The French Connection II-1975
Starring-Gene Hackman, Fernando Rey
Scott’s Review #1,148
Reviewed June 2, 2021
The French Connection, the winner of the coveted Best Picture Academy Award for pictures released in 1971, is a brilliant film, holding up well as a cream of the crop cop film. An action film winning an Oscar is as rare as a horror film winning it. It’s rare.
The decision to make a sequel is debatable but The French Connection II (1975) forges as a decent action crime thriller but hardly on par with the original.
Is anyone surprised?
Sequels rarely usurp their predecessors especially when The French Connection is such a superior genre film. In a way, Part II didn’t have much of a chance measured up against Part I. Films like The Godfather only come around once in a lifetime. Unfortunately, William Friedkin did not return to the fold to direct, replaced by John Frankenheimer, best known for the nail-biting The Manchurian Candidate (1962).
Thankfully, Gene Hackman did return. He helps the film from an acting perspective and gives his all in a tough role. His partner, played by Roy Scheider does not appear and is not mentioned.
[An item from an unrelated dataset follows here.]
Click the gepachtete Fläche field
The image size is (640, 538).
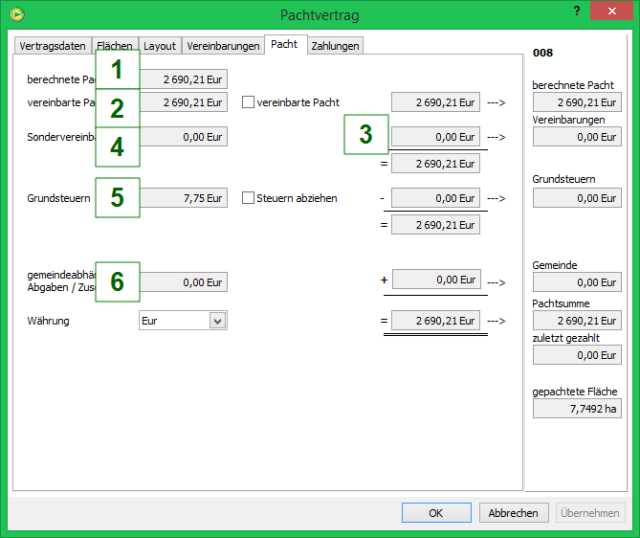[x=577, y=409]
Picking up a couple of years after the first one ended, Detective “Popeye” Doyle (Hackman) is still hot on the heels of cagey and sophisticated drug trafficker Charnier (Fernando Rey). Doyle hops a flight to lovely Marseilles, France. Away from his familiar New York City territory, he struggles to assimilate himself in a strange city and conquer the drug ring to bring Charnier down.
Doyle is accosted and spends time as a dreary heroin addict in rough confines before being tossed away and forced to recover cold turkey style. He becomes even more determined to bring the bad guys to justice- dead or alive.
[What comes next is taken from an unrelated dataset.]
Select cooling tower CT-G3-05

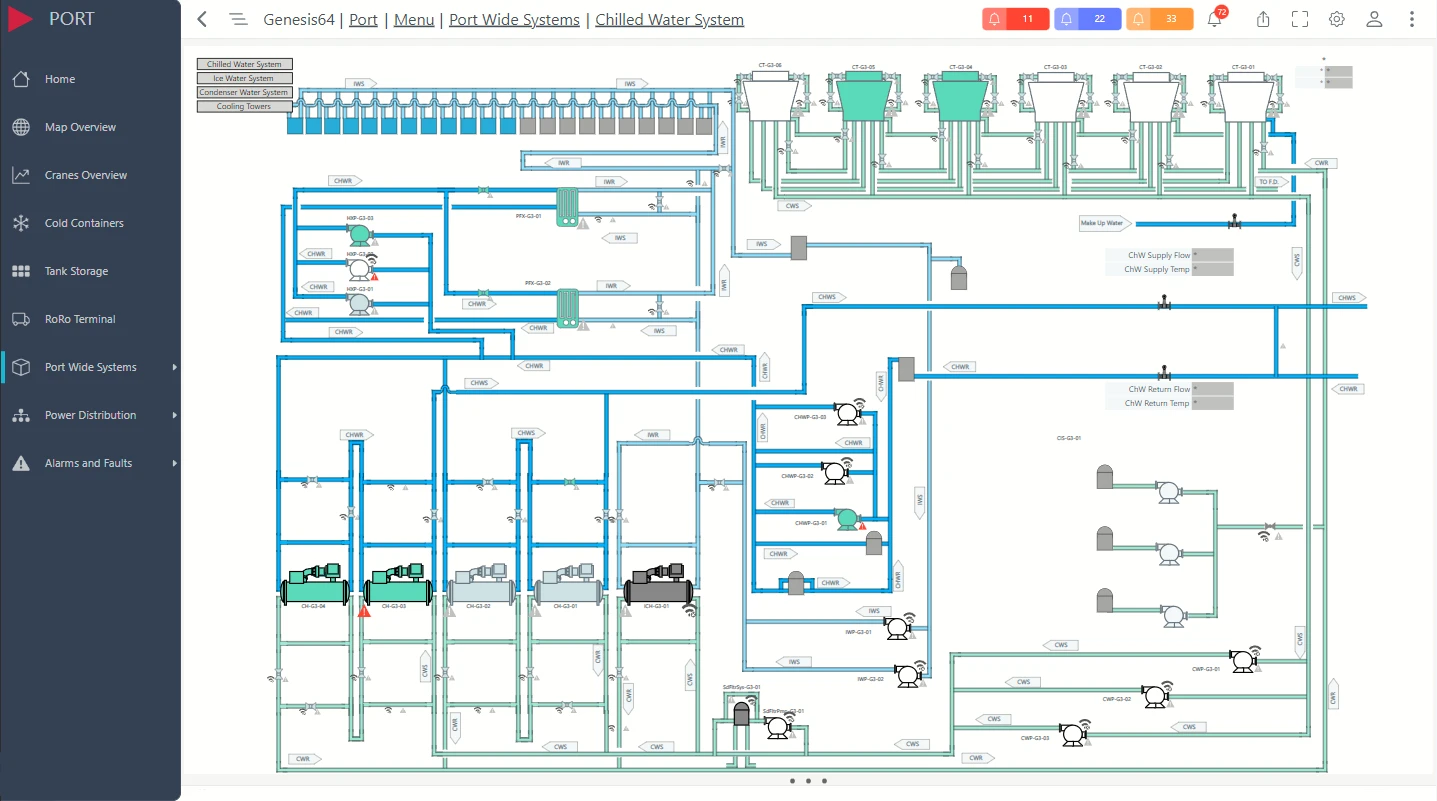(862, 98)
As a stand-alone action film, The French Connection II is not a bad experience. It is certainly better than the still-to-come 1980s doldrums like the Die Hard and Lethal Weapon cop/buddy films that marginalized the genre into cookie-cutter popcorn films.
The gripping New York City is replaced by the equalling compelling French landscape. Gorgeous locales like the French Riviera and the Meditteranean Sea are featured but Marseilles is not Paris. There exists a seediness and dirtiness that helps the film a bit.
Hackman acts his ass off especially as a drug addict. I shudder to think of a weaker actor trying to pull off this acting extravaganza. From scenes featuring his withdrawals to his drug cravings are exciting to watch and showcase Hackman’s wonderful acting chops.
But the intent is to produce a good action film after all and that effort is mediocre. The French Connection II is simply not as compelling as The French Connection and despite some decent chase scenes and a cool finale where Doyle gets his satisfaction there is little else but by the numbers activity.
To be fair, the final fifteen minutes is the best part of the film.
Remember the frightening car chasing a subway sequence? Or the delicious cat and mouse subway sequence between Doyle and Charnier? Brilliant scenes like this do not exist.
A few clichés are bothersome. Predictably, Doyle stands out like a sore thumb in France and his hot-headedness emerges quickly, offending or pissing off the French authorities. He is not the most likable character and I frequently found myself rooting for the bad guys!
I don’t think I was supposed to.
Other implausibilities occur like the boneheaded decision to send Doyle to Marseilles, to begin with. Was he the only detective, including the French authorities, capable of catching Charnier?
What was the point of the old-lady heroin addict stealing Doyle’s watch?
A shadow of The French Connection, The dull titled The French Connection II is a weaker effort but still respectable as matched against other genre films. This is mostly because of the French landscape and the return of Gene Hackman.